### Work to complete
For the entries below, the result should be an exact transcription of the lines from the one with "The height and width of the screenshot is (635, 1001)." up to and including the one with "Given: Toggle percent scale mode", and only those.

### Input material
━━━━━━━━━━━━━━━━━━━━━━━━━━━━━━

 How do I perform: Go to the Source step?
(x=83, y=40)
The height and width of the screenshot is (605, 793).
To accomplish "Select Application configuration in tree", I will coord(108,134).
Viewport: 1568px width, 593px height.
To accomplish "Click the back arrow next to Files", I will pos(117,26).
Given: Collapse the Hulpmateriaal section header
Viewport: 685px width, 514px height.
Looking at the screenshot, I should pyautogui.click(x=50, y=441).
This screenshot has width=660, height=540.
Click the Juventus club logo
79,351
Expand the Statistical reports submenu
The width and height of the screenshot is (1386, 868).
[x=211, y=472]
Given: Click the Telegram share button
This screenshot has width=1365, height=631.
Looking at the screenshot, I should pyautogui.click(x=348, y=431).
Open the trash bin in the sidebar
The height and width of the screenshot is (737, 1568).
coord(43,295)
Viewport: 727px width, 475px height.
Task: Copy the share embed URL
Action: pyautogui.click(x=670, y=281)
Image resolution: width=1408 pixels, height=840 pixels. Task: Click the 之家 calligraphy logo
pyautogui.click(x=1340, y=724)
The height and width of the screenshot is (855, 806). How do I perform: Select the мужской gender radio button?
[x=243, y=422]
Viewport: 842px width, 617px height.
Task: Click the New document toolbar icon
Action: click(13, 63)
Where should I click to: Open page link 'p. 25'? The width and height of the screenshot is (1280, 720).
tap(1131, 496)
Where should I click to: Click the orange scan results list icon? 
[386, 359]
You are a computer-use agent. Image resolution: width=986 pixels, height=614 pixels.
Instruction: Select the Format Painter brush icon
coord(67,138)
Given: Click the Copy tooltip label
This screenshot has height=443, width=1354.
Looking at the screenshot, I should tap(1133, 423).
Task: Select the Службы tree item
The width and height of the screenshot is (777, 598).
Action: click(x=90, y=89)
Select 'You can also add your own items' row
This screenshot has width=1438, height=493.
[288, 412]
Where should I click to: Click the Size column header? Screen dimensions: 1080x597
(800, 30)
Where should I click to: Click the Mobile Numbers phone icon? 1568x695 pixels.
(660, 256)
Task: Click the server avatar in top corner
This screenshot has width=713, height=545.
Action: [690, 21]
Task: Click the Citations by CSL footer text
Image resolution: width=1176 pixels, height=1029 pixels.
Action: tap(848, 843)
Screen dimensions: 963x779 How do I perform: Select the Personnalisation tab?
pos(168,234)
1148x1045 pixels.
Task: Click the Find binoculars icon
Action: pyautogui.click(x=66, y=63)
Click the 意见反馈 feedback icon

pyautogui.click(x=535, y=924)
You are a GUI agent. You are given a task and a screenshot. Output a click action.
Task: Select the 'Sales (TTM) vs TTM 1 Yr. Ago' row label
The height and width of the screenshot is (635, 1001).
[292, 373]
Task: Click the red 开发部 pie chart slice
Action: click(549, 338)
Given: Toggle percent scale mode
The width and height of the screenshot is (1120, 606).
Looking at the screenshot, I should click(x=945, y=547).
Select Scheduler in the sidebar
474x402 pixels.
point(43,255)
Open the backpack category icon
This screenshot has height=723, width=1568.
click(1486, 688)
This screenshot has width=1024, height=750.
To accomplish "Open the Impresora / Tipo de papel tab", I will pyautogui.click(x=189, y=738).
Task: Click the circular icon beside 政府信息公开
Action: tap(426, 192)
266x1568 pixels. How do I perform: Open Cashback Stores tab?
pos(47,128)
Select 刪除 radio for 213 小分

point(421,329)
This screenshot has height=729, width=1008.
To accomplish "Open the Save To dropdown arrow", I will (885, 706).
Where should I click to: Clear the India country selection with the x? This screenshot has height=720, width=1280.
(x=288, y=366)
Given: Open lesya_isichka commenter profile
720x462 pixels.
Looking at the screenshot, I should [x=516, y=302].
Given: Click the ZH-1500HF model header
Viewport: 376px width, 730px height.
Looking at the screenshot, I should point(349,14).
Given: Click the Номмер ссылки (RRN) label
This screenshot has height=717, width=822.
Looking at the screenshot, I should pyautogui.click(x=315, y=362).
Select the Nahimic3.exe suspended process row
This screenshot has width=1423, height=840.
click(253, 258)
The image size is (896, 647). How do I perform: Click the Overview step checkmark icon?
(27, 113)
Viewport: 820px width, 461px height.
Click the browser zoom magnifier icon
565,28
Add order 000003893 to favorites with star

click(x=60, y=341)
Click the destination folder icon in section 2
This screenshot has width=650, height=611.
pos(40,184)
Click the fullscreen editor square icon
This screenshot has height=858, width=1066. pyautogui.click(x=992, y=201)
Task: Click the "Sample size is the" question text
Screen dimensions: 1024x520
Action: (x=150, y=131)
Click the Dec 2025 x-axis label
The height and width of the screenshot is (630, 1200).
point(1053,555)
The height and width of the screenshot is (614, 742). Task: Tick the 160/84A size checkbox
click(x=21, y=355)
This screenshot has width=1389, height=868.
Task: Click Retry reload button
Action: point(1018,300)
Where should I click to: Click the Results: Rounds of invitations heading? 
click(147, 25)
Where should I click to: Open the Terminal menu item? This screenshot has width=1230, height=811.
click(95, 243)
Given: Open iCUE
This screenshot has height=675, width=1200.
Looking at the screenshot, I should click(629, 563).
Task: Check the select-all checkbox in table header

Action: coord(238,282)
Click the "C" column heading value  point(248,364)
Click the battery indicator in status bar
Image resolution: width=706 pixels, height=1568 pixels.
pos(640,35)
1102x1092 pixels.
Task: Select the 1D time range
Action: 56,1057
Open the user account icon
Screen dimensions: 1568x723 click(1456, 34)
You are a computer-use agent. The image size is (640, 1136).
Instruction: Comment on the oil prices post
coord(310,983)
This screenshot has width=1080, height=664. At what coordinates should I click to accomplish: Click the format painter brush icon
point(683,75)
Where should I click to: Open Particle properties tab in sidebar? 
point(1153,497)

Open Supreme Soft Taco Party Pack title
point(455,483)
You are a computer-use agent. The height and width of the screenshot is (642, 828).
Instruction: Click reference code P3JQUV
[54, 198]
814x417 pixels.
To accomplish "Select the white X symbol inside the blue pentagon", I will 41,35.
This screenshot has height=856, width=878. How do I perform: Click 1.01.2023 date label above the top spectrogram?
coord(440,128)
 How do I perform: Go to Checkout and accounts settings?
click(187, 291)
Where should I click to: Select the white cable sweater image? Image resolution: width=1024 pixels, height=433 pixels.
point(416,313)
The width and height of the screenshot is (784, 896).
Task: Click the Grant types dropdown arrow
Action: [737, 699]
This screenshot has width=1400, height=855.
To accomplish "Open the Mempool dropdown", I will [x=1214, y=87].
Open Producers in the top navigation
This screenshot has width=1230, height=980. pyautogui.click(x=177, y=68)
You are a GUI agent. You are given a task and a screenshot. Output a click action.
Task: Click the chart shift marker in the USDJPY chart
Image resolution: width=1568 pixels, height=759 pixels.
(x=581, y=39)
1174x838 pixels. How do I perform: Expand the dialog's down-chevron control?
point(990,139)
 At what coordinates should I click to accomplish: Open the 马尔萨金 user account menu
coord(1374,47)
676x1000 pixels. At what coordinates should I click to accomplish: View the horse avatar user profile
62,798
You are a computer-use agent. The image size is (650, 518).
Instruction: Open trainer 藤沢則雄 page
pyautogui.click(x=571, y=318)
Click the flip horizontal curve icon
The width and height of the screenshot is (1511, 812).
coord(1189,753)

━━━━━━━━━━━━━━━━━━━━━━━━━━━━━━

### Task answer
The height and width of the screenshot is (635, 1001).
[292, 373]
Task: Click the red 开发部 pie chart slice
Action: click(549, 338)
Given: Toggle percent scale mode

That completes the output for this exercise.